A view of our ski lodge, Bag End, at Ben Lomond
A quiet day left me staring upwards. Clouds sailed by with an alarming speed in what seemed to be awfully low gusts of wind, occasionally breaking to let through a patch or two of kingfisher blue sky. The fresh air invaded every inch of my body, deep breaths cleansing my lungs before escaping in small fleeting mists of hot air as I exhaled. I felt both invigorated and mildly concerned about the cold chill, even despite the layers upon layers of clothing, some of which I wouldn’t be caught wearing dead at any other time (hello thermal underwear!). But there it was okay, expected even. I did a little foot-to-foot shuffle to keep my blood moving, the crunch crunch of the snow under my boots keeping the rhythm.
When I first applied for the job as a ski lift attendant at Ben Lomond Alpine Village, I wasn’t sure what to expect. I had only just moved to Tasmania and really knew nothing more about the apple isle than the following: people supposedly had two heads, it was freezing cold, and not a lot of ‘mainlanders’ went there. Not a very encouraging review, but I made the move nonetheless and thought that if that wasn’t change of scenery enough, working at the snow would be.

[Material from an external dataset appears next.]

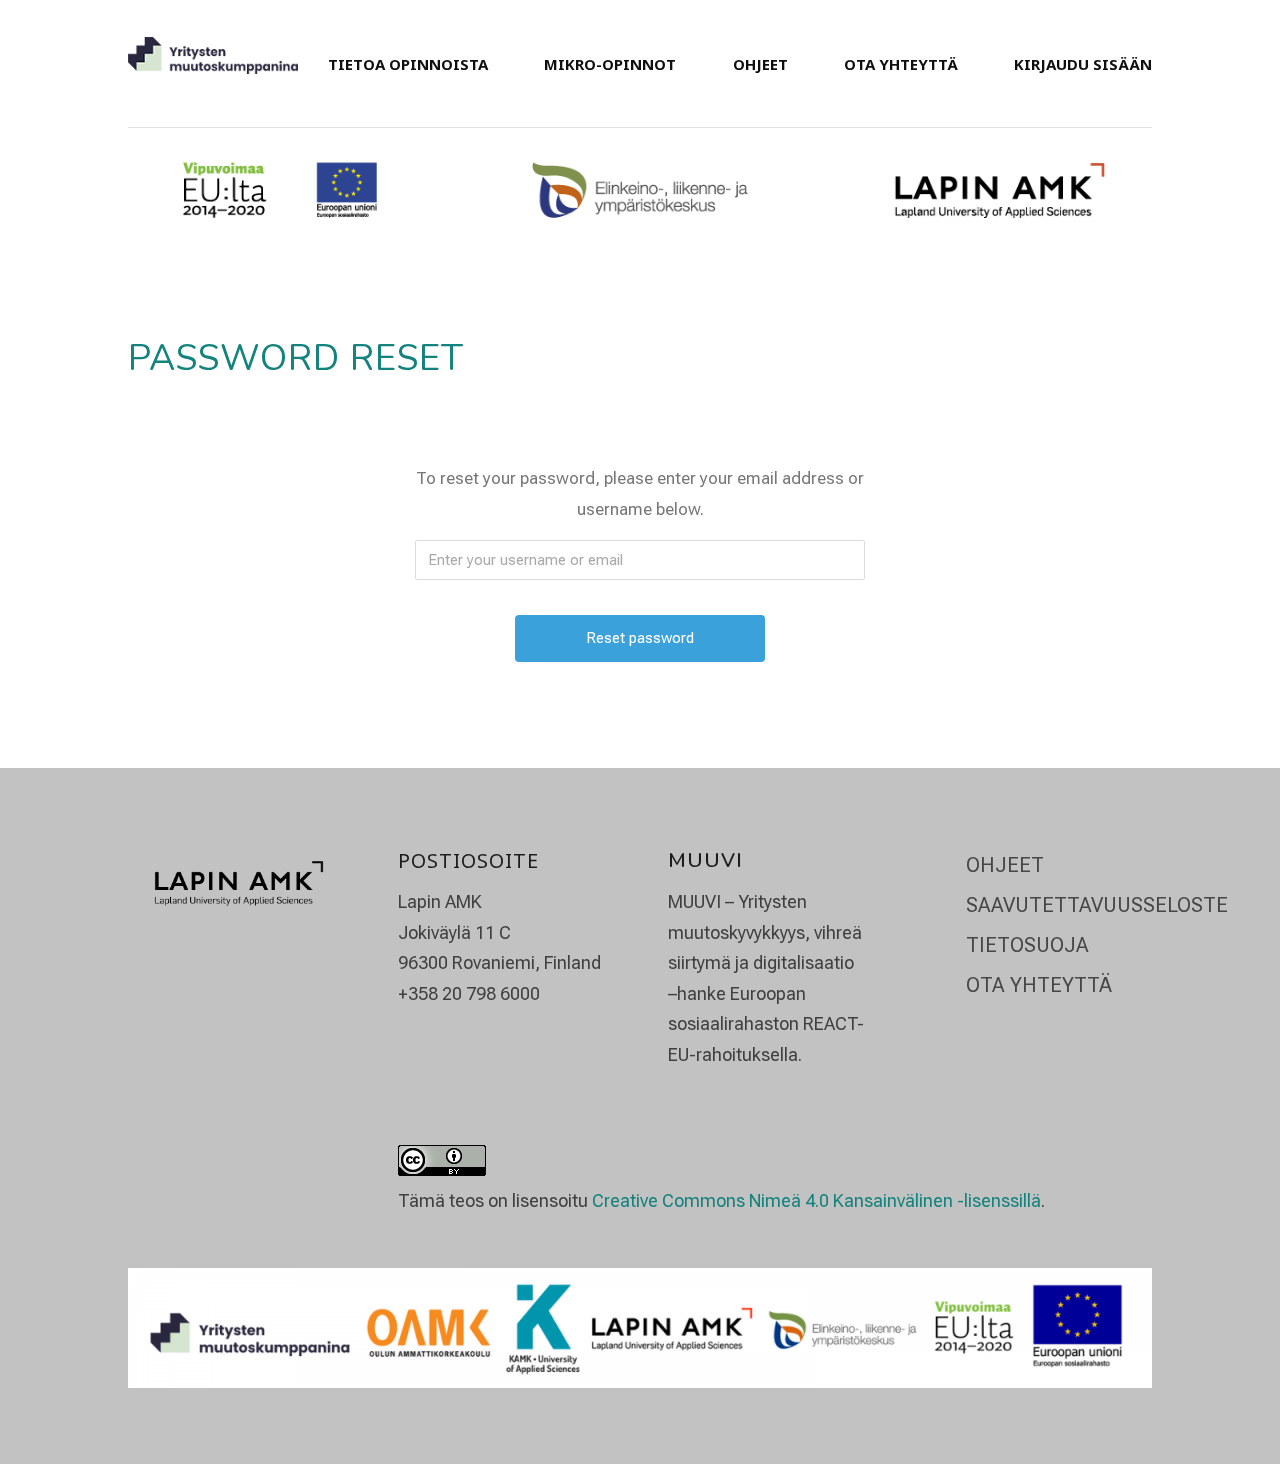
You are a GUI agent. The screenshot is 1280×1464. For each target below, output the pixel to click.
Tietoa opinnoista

Ben Lomond soon became one of my favourite places in Australia. I say ‘one of’ because, let’s face it, Australia is one country where you can have many favourite places. But in light of the insufferable heat wave that recently passed through NSW I have found myself thinking a lot lately about the cool days on the small mountain just an hour’s drive from Launceston. It’s no ordinary drive either. Jacobs Ladder is the appropriately named narrow road that weaves precariously up the cliff side of Ben Lomond, the only access road to the slopes, and requires a certain amount of courage to attempt. The trick is to not look out the driver side window – the jagged rocks below are known to be a bit off-putting.
The absence of phone reception doesn’t help the nerves either. Ben Lomond is practically a technology-free sanctuary, so you can leave your mobile at home. Your hair straightener too (much to the dismay of a friend of mine who came to visit). You see, there’s also no electricity on Ben Lomond. I can assure all is forgiven, however, once you reach the top and are rewarded with some of the most beautiful scenery that Tasmania has to offer. Not only that, but as it is a protected National Park, Ben Lomond is also home to many of Australia’s favourite native wildlife. I was surprised if a day went by when I didn’t spot a wallaby bouncing by or a wombat wobbling past the ski lodges.
I know some may think that a no reception, no electricity, freezing cold, two headed Tasmanian getaway sounds a tad disconcerting, but I for one can vouch that the two months I spent on that mountain were two of the most enjoyable I’ve spent anywhere. Even on the miserably cold and wet days when I was stuck doing my fascinating snow shuffle, dreaming of Whitehaven Beach in the Whitsundays (another of my favourite places in Australia), the nameless face of one committed skier or another with only an icy red nose visible beneath goggles, hat and neck warmer would appear out of the hazy fog, hand outstretched offering me a hot chocolate. In those moments I would smile, quickly reminded that I was working in one of the friendliest and most beautiful places in the world. A small community of skiers passionate and proud of their little mountain return every year to brave the elements, a testament to the enchantment of a mountain that in many ways can’t compete with the big guns, and frankly doesn’t care.
I can also since confirm that all the Tasmanians I met had only one head, it was cold (but not always), and the mainlanders that don’t go there, are quite simply missing out.